Before choosing a wedding cake, every couple should be acquainted with the many facts and traditions associated with the wedding cake so as to maximise the pleasure of all concerned and to enjoy the important role of the cake during the wedding celebrations.
Wedding Cake History
In Roman times, the first wedding cakes were made of wheat or barley and would be broken over the bride’s head to symbolise her fertility and as a blessing for long life and many children. Guests hurried to eat some of the crumbs to share in the prosperity and good luck of the couple.
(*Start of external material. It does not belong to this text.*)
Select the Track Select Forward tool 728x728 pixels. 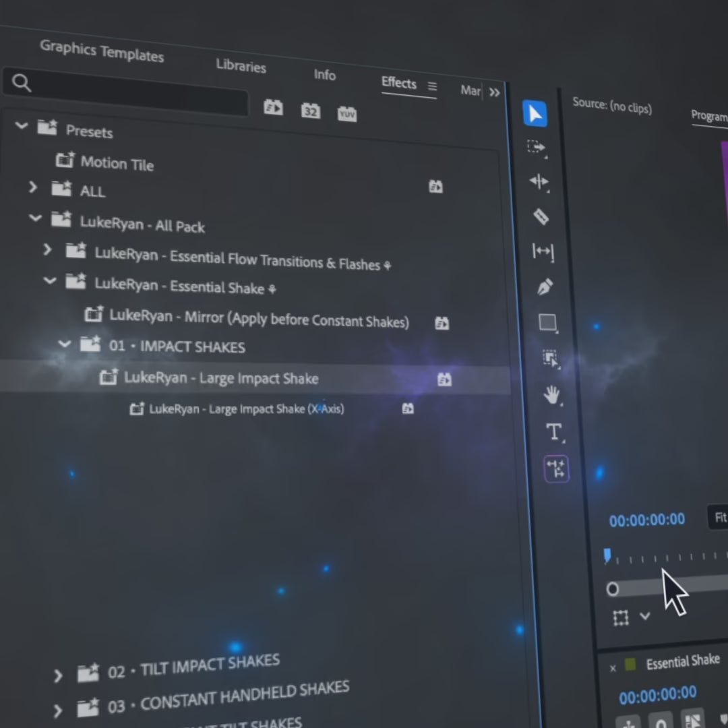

During the middle ages, wedding cakes were still more like bread. It was traditional that guests should bring these small wedding cakes to the celebration where they were piled up as high as possible. If the couple successfully managed to kiss each other over the top without collapsing the pile of wedding cakes, then this was another sign of future prosperity.
The more traditional type of wedding cake was developed when in the 17th century, a French chef, visiting London, transformed this haphazard heap of cakes by icing them together. During the Renaissance period, the iced cake, a symbol of purity, became a real centre piece of the wedding. White refined sugar was expensive and hard to obtain so that the whiteness of the wedding cake also denoted the wealth of the family.
Around this time, small pieces of the wedding cakes were given to the guests to celebrate the good fortune of the happy couple. It was said that if crumbs were put under your pillow, you would dream of your future partner. By Victorian times, then, the white iced tiered wedding cake was firmly established in tradition.